Dedicato al pioniere e maestro del documentario Robert Flaherty, parte così "Piano sul pianeta (malgrado tutto, coraggio Francesco!)" di Fabrizio Ferraro, secondo di tre film previsti sul nome comune dell’umano, che arriva un anno dopo "Je suis Simone (la condition ouvrière)", il quale, attraverso l’esperienza in fabbrica di Simone Weil, ha esplorato l’Ile Seguin, isola dove un tempo era situata la fabbrica della Renault e che oggi è il cantiere per il futuro quartiere residenziale dell’arte e della scienza.
Questa volta lo scenario d’ambientazione è il Manicomio di Santa Maria della Pietà, nella periferia nord di Roma, dove alcune persone non possono uscire dal parco e non possono entrare nei vecchi padiglioni.
Persone che Ferraro fa parlare poco e solo attraverso il pensiero, senza mai fargli aprire le bocche, immergendo in maniera realistica lo spettatore in un certo universo di follia, complici anche i silenzi e le lunghe inquadrature fisse.
Un universo di cui si respira fortemente anche la solitudine, mentre viene esplorato e mappato il comprensorio attraverso un’ora e venti di montato che, a metà strada tra il documentario e il film cosiddetto d’autore, non rientra certo tra i prodotti cinematografici destinati al pubblico comune.
Ora e venti di montato che, in attesa del terzo tassello, per il quale pare che Ferraro si stia preparando a salpare in mare in compagnia di Ishmael alla ricerca di Moby Dick, vuole essere un vero e proprio documento sullo strabismo e sulla potenza virtuale del cinema, oltre che un film sull’archeologia del futuro in cui non si danno risposte e non si indica una strada, ma un’apertura alla vita, al respiro, all’esserci.

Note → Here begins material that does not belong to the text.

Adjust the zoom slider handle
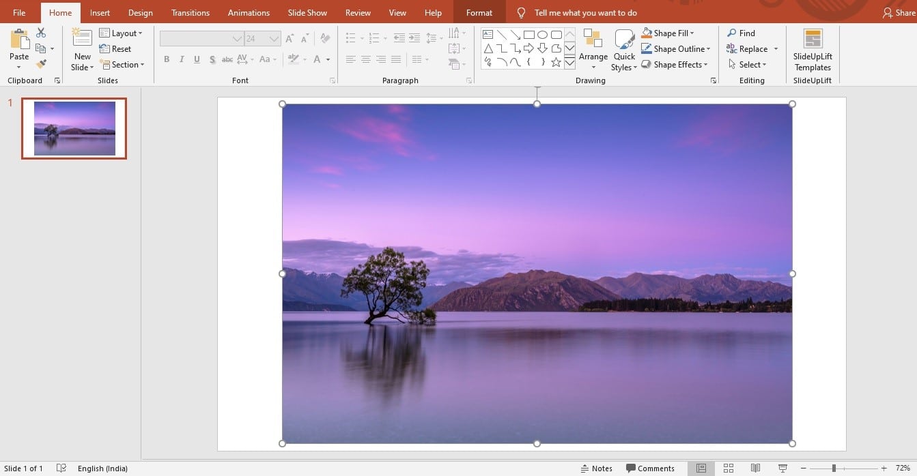The image size is (917, 476). 834,468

Infatti, il regista spiega: "E’ un film che, guardando attraverso la condizione di prigionia, riesce a costruire dei varchi, aperture tali da erodere questo dispositivo fino alla sua esplosione. Il film, quindi, prende una (non)direzione molto diversa dagli altri ben noti usciti in questo anno, che hanno avuto la pretesa di raccontare la storia, la violenza e la sofferenza del manicomio e che, loro malgrado, in questa narrazione hanno costruito altre prigioni. Finalmente, qui si respira la vita nell’attimo in cui attraversa quei luoghi".

La frase:
- "Perché non uscite?"
- "Perché non usciamo? Noi non possiamo uscire, nessuno lo capisce, ci obbligano a rimanere sparsi senza far nulla".